▶ [YOUR GOAL]
Where an image appears in the data, omit it and reproduce the rest exactly.

[[ RECORDS TO PROCESS, beginning ]]

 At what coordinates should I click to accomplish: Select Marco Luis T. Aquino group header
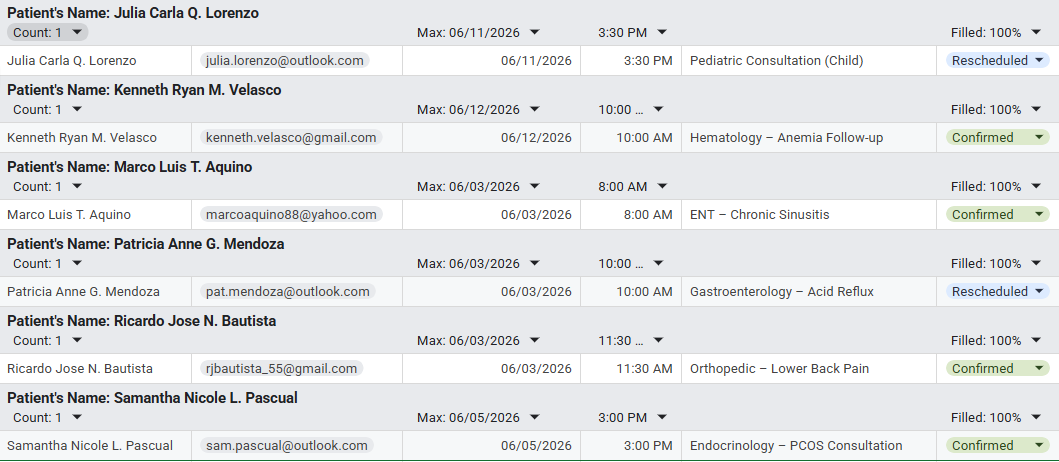(130, 167)
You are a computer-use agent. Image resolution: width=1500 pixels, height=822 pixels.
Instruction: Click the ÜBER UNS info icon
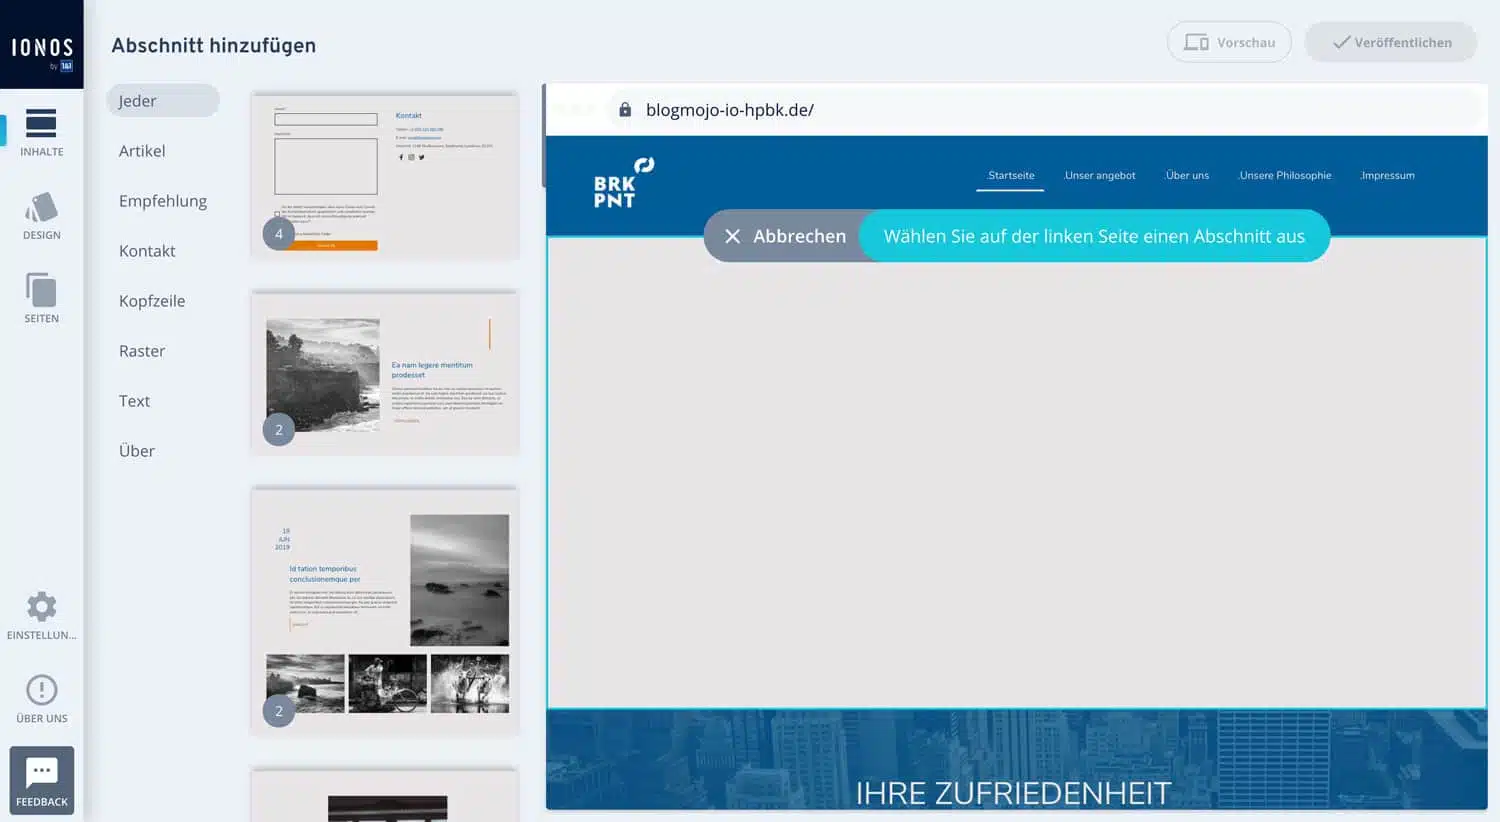(x=41, y=689)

[[ RECORDS TO PROCESS, end ]]

▶ [FINAL ANSWER]
 At what coordinates should I click to accomplish: Select Marco Luis T. Aquino group header
(130, 167)
You are a computer-use agent. Image resolution: width=1500 pixels, height=822 pixels.
Instruction: Click the ÜBER UNS info icon
(x=41, y=689)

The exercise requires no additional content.